Masked cross self-attentive encoding based speaker embedding for speaker verification

화자 검증을 위한 마스킹된 교차 자기주의 인코딩 기반 화자 임베딩

  • Received : 2020.08.07
  • Accepted : 2020.09.09
  • Published : 2020.09.30


Constructing speaker embeddings in speaker verification is an important issue. In general, a self-attention mechanism has been applied for speaker embedding encoding. Previous studies focused on training the self-attention in a high-level layer, such as the last pooling layer. In this case, the effect of low-level layers is not well represented in the speaker embedding encoding. In this study, we propose Masked Cross Self-Attentive Encoding (MCSAE) using ResNet. It focuses on training the features of both high-level and low-level layers. Based on multi-layer aggregation, the output features of each residual layer are used for the MCSAE. In the MCSAE, the interdependence of each input features is trained by cross self-attention module. A random masking regularization module is also applied to prevent overfitting problem. The MCSAE enhances the weight of frames representing the speaker information. Then, the output features are concatenated and encoded in the speaker embedding. Therefore, a more informative speaker embedding is encoded by using the MCSAE. The experimental results showed an equal error rate of 2.63 % using the VoxCeleb1 evaluation dataset. It improved performance compared with the previous self-attentive encoding and state-of-the-art methods.

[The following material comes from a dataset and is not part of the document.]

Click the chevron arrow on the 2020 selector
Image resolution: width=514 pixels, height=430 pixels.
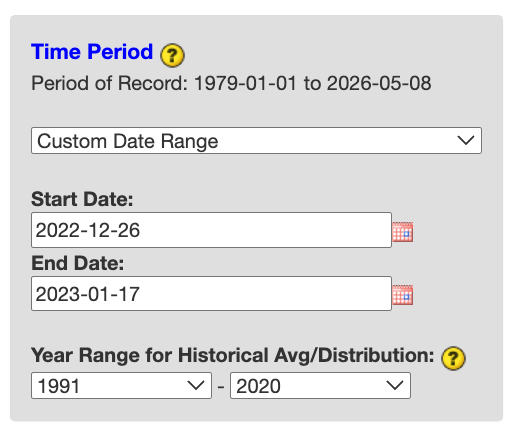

화자 검증에서 화자 임베딩 구축은 중요한 이슈이다. 일반적으로, 화자 임베딩 인코딩을 위해 자기주의 메커니즘이 적용되어졌다. 이전의 연구는 마지막 풀링 계층과 같은 높은 수준의 계층에서 자기 주의를 학습시키는 데 중점을 두었다. 이 경우, 화자 임베딩 인코딩 시 낮은 수준의 계층의 영향이 감소한다는 단점이 있다. 본 연구에서는 잔차 네트워크를 사용하여 Masked Cross Self-Attentive Encoding(MCSAE)를 제안한다. 이는 높은 수준 및 낮은 수준 계층의 특징 학습에 중점을 둔다. 다중 계층 집합을 기반으로 각 잔차 계층의 출력 특징들이 MCSAE에 사용된다. MCSAE에서 교차 자기 주의 모듈에 의해 각 입력 특징의 상호 의존성이 학습된다. 또한 랜덤 마스킹 정규화 모듈은 오버 피팅 문제를 방지하기 위해 적용된다. MCSAE는 화자 정보를 나타내는 프레임의 가중치를 향상시킨다. 그런 다음 출력 특징들이 합쳐져 화자 임베딩으로 인코딩된다. 따라서 MCSAE를 사용하여 보다 유용한 화자 임베딩이 인코딩된다. 실험 결과, VoxCeleb1 평가 데이터 세트를 사용하여 2.63 %의 동일 오류율를 보였다. 이는 이전의 자기 주의 인코딩 및 다른 최신 방법들과 비교하여 성능이 향상되었다.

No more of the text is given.